Exercise aim:
Set down the data again exactly. Pictures are not part of the copy.

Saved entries
===

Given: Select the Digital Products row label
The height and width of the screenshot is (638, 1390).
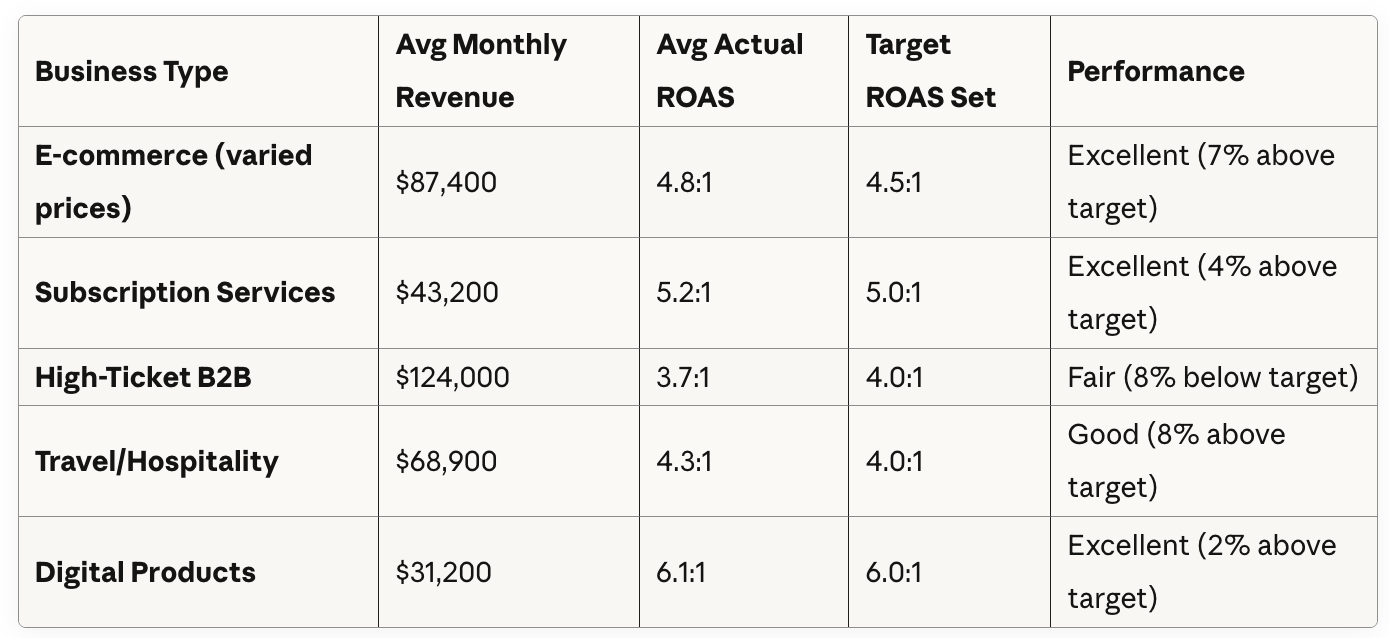Looking at the screenshot, I should pyautogui.click(x=145, y=572).
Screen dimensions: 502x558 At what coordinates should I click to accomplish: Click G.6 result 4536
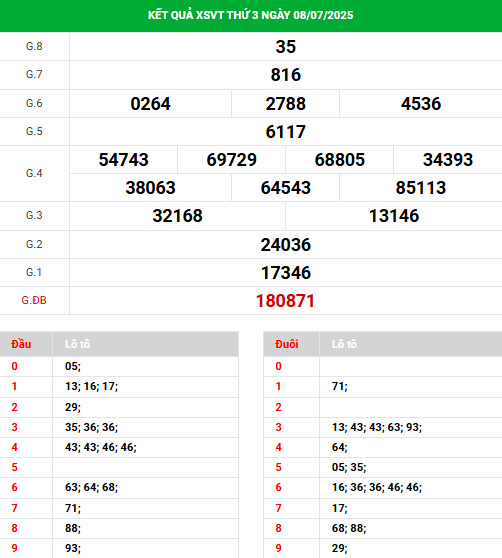coord(421,104)
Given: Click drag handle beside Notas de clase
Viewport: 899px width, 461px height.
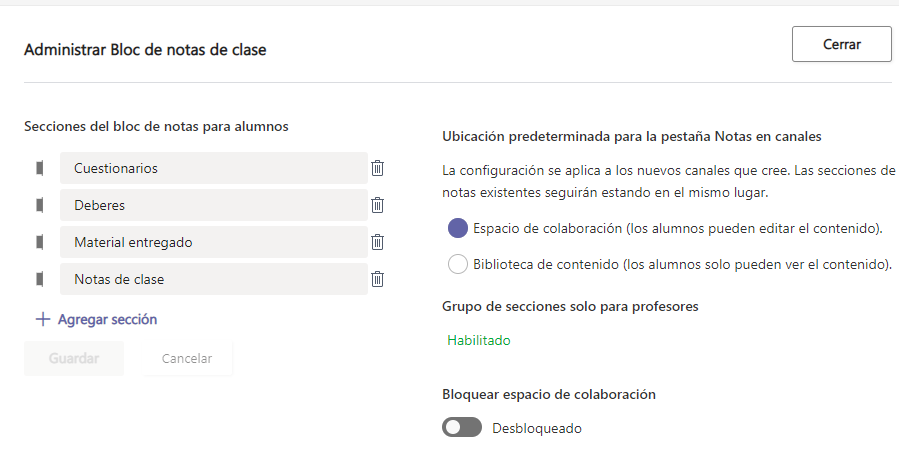Looking at the screenshot, I should point(40,279).

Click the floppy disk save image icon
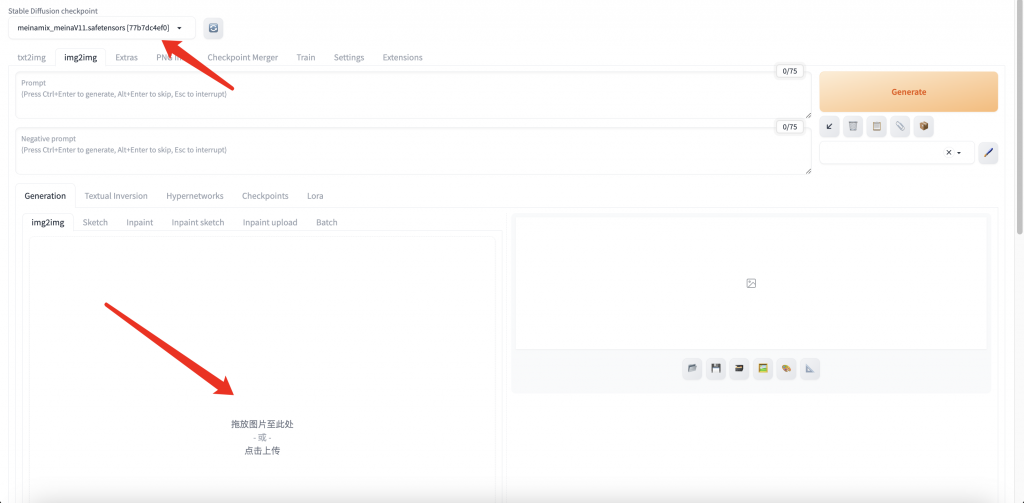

===

Solution:
Given: Select the Digital Products row label
The height and width of the screenshot is (638, 1390).
Looking at the screenshot, I should pyautogui.click(x=145, y=572).
Screen dimensions: 502x558 At what coordinates should I click to accomplish: Click G.6 result 4536
coord(421,104)
Given: Click drag handle beside Notas de clase
Viewport: 899px width, 461px height.
Looking at the screenshot, I should point(40,279).

Click the floppy disk save image icon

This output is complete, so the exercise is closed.